Data under study Block Start

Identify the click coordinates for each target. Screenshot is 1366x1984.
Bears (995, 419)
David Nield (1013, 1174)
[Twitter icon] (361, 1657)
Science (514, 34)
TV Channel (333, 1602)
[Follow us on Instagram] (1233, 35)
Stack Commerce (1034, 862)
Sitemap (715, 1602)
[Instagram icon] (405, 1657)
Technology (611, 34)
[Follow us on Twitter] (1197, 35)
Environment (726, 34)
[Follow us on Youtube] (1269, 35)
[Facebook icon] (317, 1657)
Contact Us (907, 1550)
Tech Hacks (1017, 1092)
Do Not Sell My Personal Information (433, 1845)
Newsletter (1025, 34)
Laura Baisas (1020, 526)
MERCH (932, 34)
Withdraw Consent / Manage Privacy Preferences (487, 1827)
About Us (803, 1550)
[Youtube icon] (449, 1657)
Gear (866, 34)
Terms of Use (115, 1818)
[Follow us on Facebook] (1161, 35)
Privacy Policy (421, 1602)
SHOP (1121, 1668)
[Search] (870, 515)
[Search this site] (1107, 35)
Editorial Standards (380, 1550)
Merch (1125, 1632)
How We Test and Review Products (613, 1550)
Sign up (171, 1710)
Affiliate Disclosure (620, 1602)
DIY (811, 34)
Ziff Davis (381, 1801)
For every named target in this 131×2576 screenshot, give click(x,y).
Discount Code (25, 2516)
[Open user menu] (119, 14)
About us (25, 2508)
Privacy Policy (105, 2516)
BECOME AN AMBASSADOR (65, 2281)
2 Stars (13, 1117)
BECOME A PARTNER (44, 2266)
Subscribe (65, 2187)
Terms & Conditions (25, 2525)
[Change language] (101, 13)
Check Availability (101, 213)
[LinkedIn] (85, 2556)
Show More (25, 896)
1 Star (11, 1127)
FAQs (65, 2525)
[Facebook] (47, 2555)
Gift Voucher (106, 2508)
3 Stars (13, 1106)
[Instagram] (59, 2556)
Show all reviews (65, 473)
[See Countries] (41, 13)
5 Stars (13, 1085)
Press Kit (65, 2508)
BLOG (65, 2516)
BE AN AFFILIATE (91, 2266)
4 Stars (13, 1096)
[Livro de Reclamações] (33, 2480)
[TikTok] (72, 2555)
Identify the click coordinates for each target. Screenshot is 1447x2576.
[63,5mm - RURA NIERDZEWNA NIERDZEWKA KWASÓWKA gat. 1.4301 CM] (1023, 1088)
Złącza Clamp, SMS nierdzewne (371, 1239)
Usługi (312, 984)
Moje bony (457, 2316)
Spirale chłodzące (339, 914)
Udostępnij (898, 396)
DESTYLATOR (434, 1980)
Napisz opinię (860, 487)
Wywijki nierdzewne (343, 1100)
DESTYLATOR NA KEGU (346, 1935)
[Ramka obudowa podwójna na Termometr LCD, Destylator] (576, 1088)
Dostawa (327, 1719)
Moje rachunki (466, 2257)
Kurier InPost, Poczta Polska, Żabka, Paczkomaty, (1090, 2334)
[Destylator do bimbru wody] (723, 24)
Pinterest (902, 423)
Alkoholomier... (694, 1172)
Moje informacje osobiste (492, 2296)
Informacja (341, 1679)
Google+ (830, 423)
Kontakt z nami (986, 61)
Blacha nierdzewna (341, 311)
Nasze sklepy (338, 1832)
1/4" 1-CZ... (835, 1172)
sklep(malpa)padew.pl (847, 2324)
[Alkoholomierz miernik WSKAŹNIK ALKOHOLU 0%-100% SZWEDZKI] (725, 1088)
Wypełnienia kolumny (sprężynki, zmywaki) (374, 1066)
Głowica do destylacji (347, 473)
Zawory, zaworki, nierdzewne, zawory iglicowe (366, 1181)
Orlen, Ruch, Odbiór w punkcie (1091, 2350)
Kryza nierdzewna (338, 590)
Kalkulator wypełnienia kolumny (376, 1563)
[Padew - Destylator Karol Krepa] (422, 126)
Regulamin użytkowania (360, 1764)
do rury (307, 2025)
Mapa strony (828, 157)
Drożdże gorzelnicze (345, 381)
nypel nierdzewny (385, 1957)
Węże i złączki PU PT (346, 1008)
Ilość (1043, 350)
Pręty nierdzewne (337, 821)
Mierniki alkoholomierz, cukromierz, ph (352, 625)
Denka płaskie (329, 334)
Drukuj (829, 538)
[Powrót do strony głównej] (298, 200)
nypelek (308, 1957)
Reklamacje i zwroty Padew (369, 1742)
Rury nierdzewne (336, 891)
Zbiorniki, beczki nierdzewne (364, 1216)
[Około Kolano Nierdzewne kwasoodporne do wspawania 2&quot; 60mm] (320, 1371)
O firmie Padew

Data under study Block End

Work order:
Reproduce each line of the material containing the word "coordinates".

Response area:
Identify the click coordinates for each target. Screenshot is 1366x1984.
Identify the click coordinates for each target. Screenshot is 1447x2576.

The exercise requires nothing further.